» EXERCISE DIRECTIONS: Retyping should cover only the lines from the one containing "Task: Open the notifications bell in top bar" through the final line of the records, with pictures omitted.

» DATA FOR PROCESSING:
____
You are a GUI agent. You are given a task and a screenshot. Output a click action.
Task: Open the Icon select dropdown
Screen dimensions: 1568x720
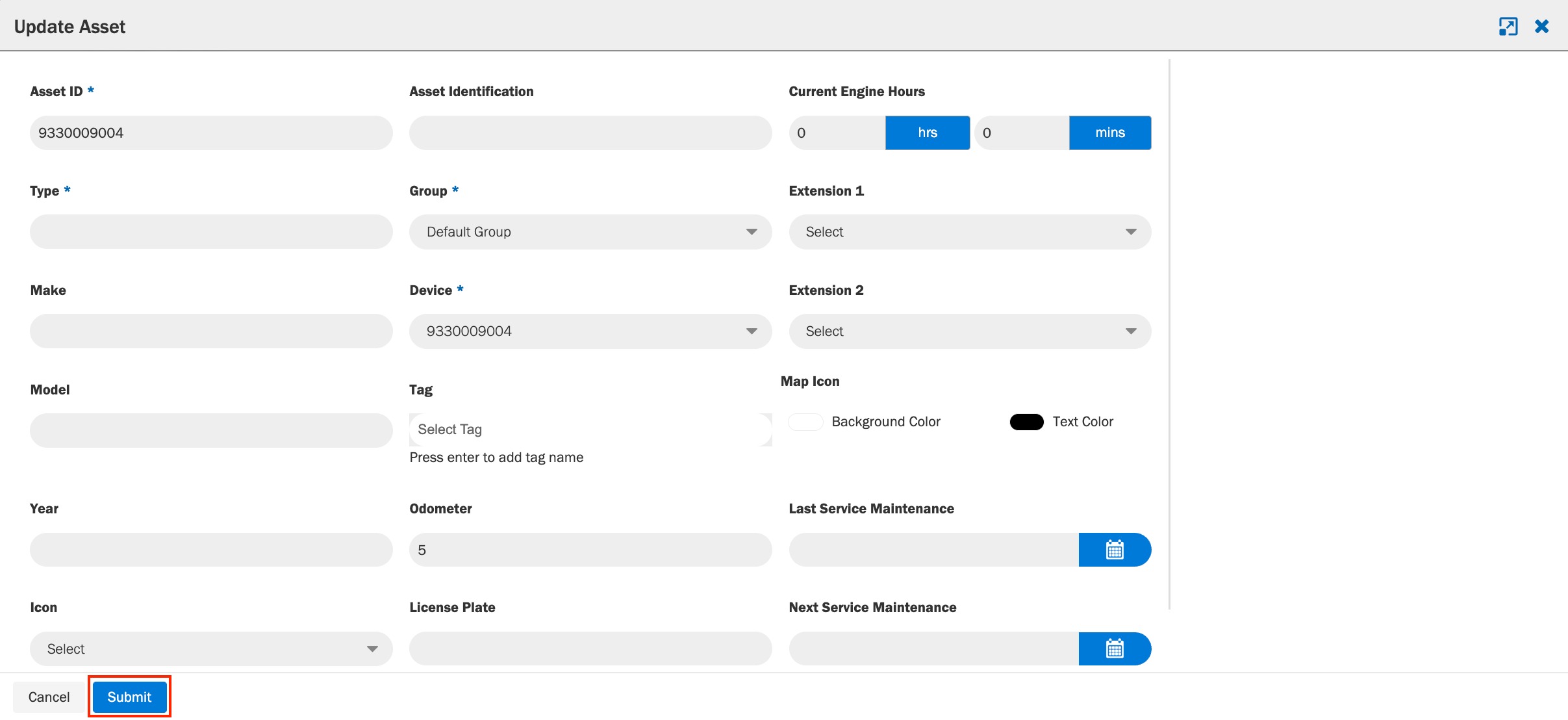pos(211,649)
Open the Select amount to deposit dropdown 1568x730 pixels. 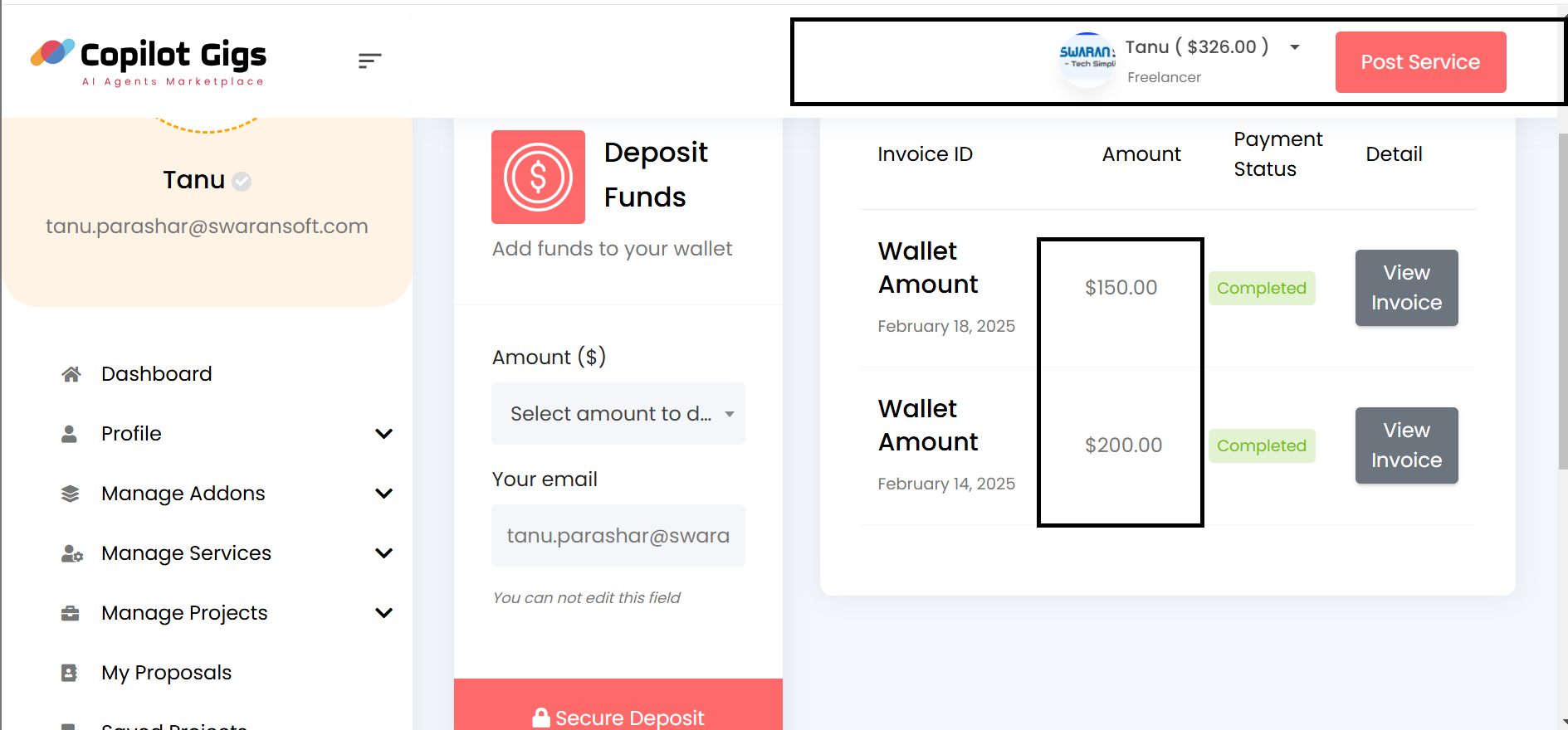coord(618,413)
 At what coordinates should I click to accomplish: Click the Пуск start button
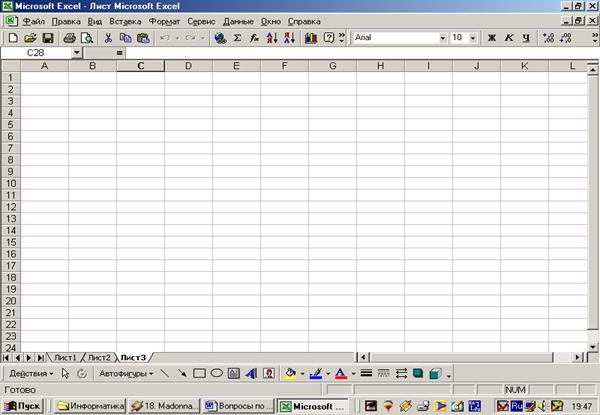click(22, 406)
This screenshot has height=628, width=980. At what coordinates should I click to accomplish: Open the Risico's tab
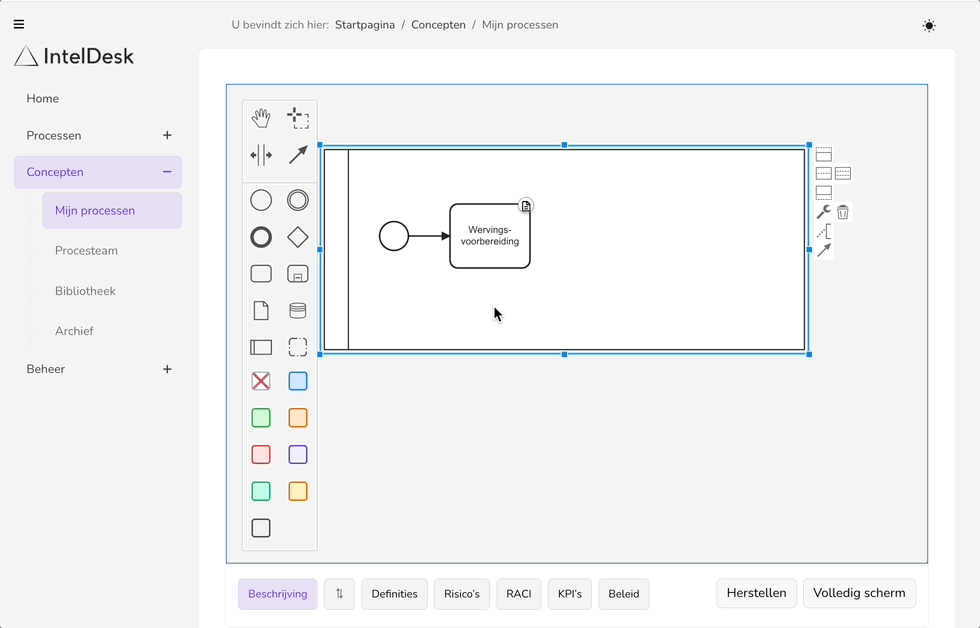pyautogui.click(x=462, y=594)
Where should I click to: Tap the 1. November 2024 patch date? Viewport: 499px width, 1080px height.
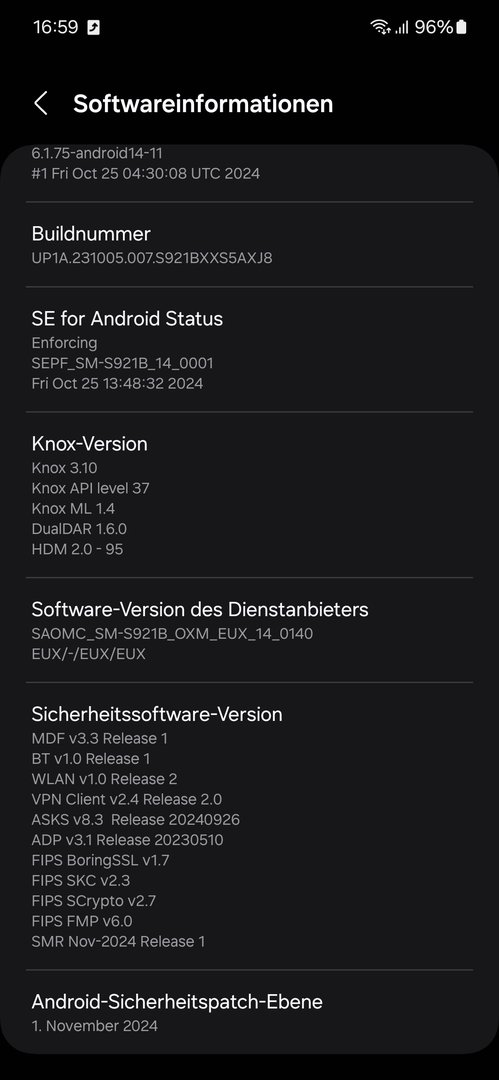(94, 1026)
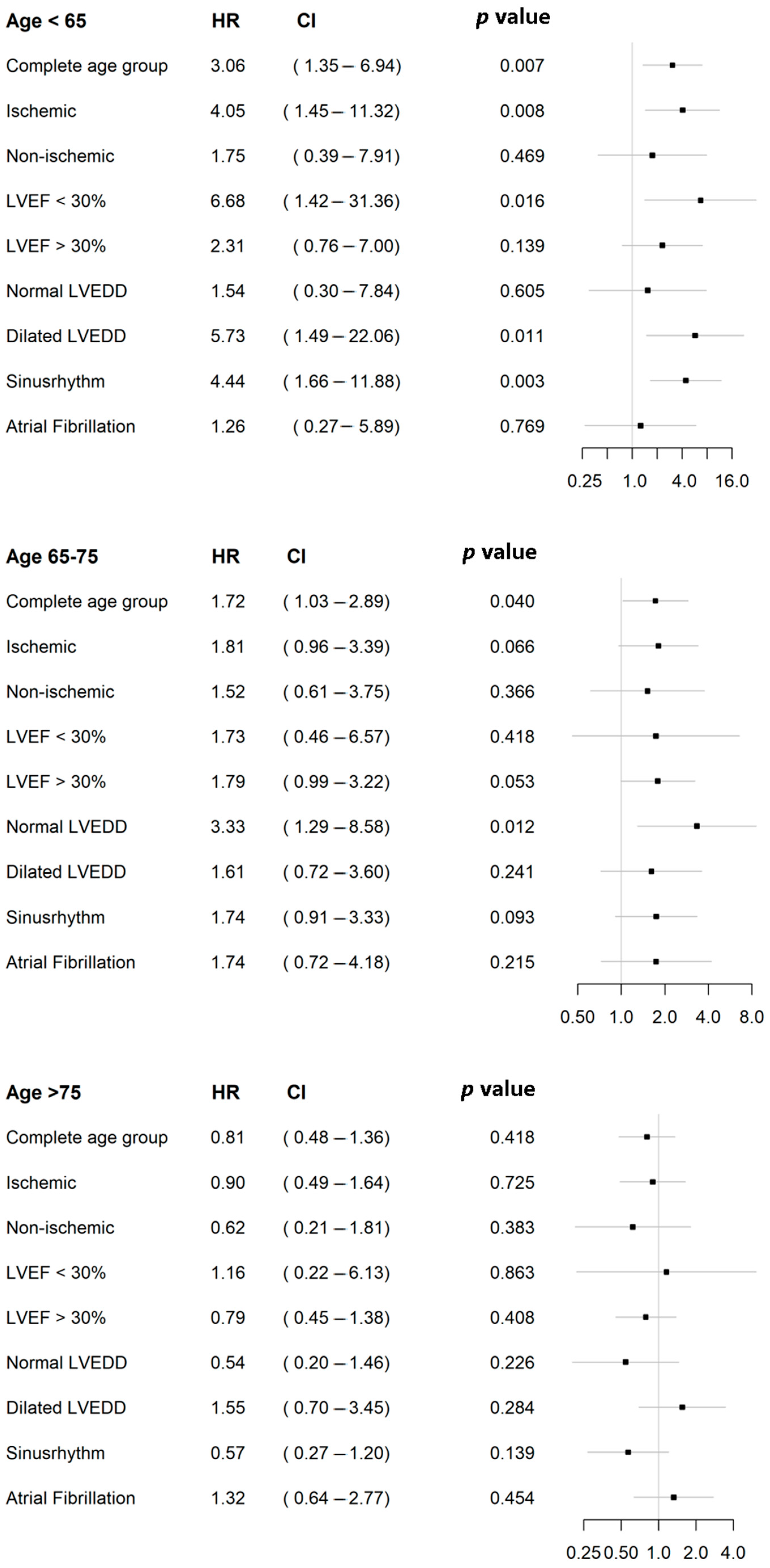Click the 8.0 axis tick label

click(751, 1017)
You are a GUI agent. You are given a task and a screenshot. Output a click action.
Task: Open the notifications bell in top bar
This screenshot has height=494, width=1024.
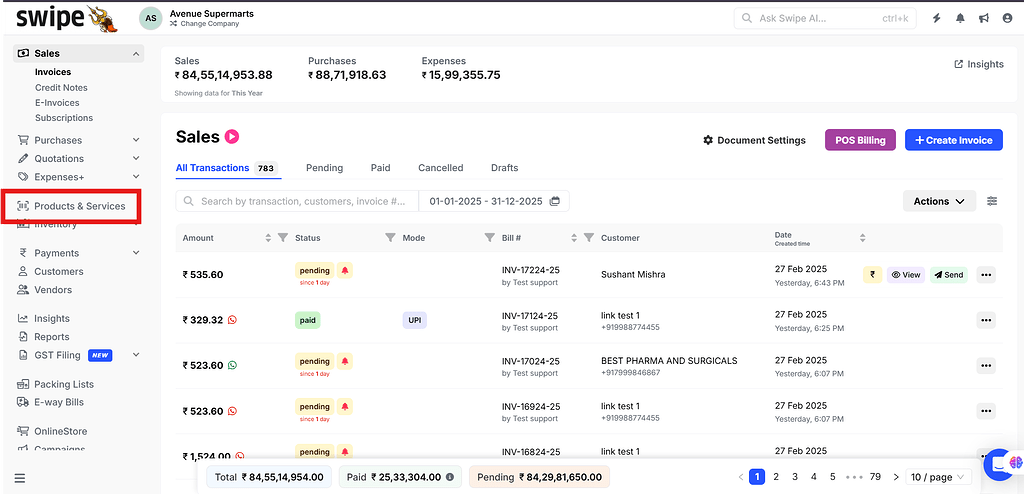point(961,18)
____
» COMPLETED EXERCISE:
Task: Open the notifications bell in top bar
This screenshot has height=494, width=1024.
point(961,18)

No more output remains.